В своей работе над прозой Шаламов ориентировался на прозу Пушкина. Точность и краткость создают энергию этой прозы. «Играли в карты у коногона Наумова…» — кто не помнит, как начинается с оглядкой на «Пиковую даму» один из рассказов Шаламова? Следует он строгой пушкинской простоте, а не «стилистическим приемам», которые автор отвергает, полностью находясь во власти жизненного материала. В какие глубины психологии приходится вместе с ним заглядывать читателю! Как представить отсутствие какой бы то ни было книги в жизни интеллигентного человека в течение полутора десятков лет? Выпадение из памяти огромного слоя языка? Связку нескольких бедных слов, обслуживающих нищенский лагерный быт? Представить почти невозможно. Можно только пережить самому, пройти, прочувствовать и чудом выбраться невредимым из этой психологической ямы. Почти невредимым.
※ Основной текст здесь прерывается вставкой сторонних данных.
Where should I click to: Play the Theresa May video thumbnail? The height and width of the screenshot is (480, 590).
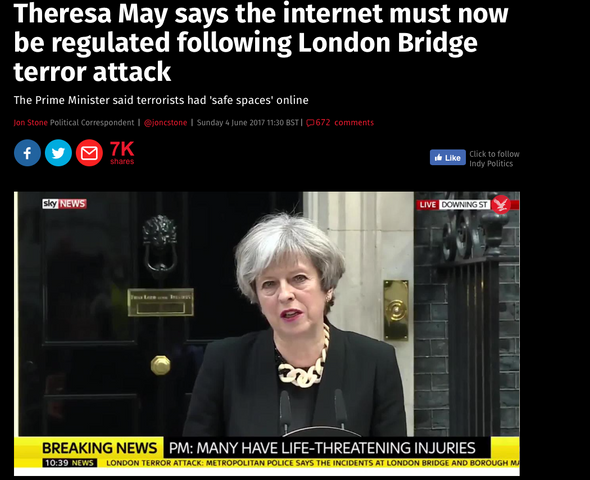(x=267, y=334)
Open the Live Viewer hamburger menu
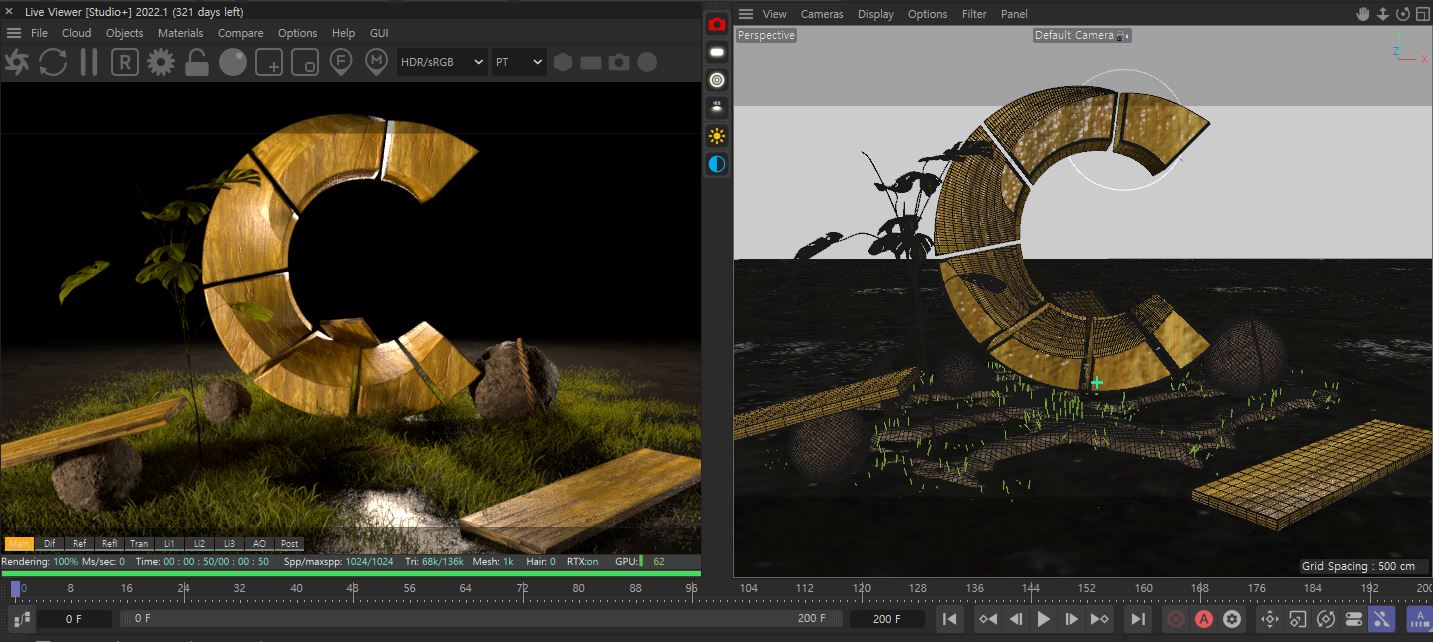Viewport: 1433px width, 642px height. click(14, 33)
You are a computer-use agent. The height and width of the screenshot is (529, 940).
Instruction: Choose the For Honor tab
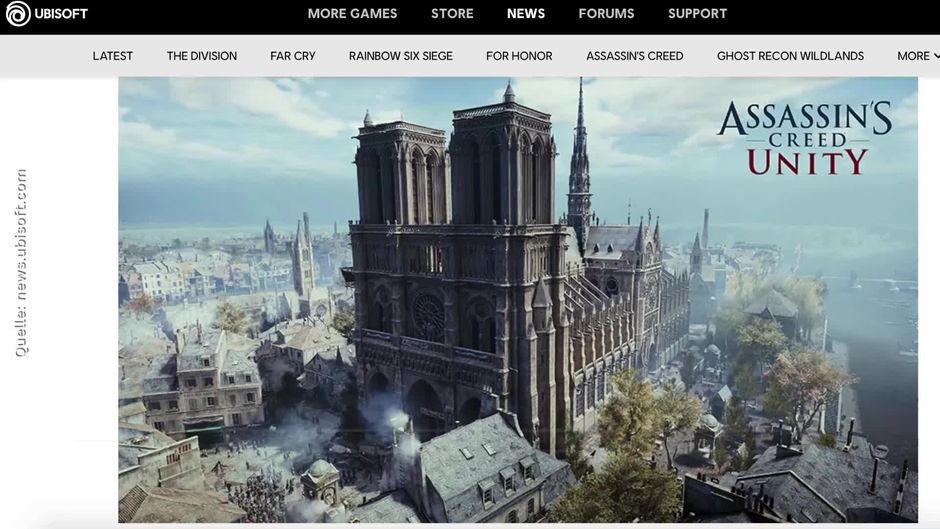click(x=519, y=56)
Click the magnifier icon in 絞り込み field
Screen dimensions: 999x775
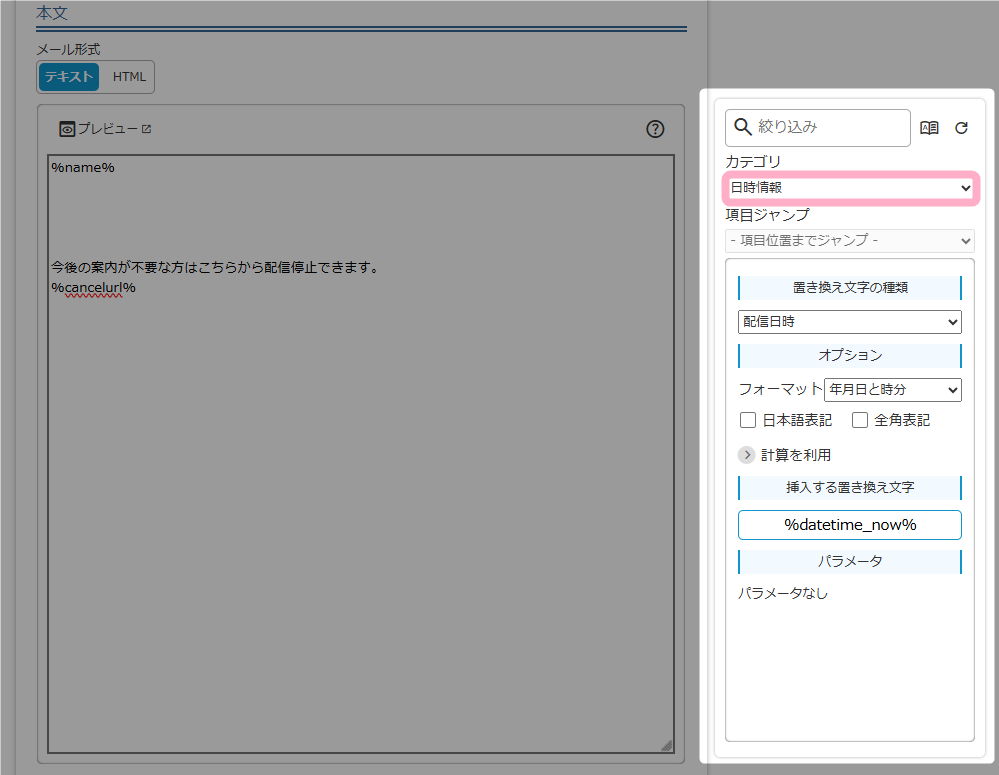tap(742, 127)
Мне все-таки кажется, что человек, сказавший: «одиночество — оптимальное состояние человека», не вполне здоров, в чем-то важном ущемлен. Нам неизвестно, почему Шаламов не смог жить с женой, которая писала ему каждые три дня в течение всего заключения и встречала его на вокзале по возвращении в Москву. Нам неизвестно, почему он, вторично женившись, расстался и со второй женой… Он кончил свои дни в инвалидном доме, наверное, еще и потому, что не мог ужиться ни с одним человеком. Впрочем, чужая душа — потемки, как говорил Чехов. Судьба всегда была к нему немилосердна, но, кажется, человечество должно быть благодарно ей за то новое, что оно узнало о себе благодаря герою-мученику Варламу Шаламову.

1. В. Есипов. Развеять этот туман // Шаламовский сборник. Вып.3. М., 2002. С. 172.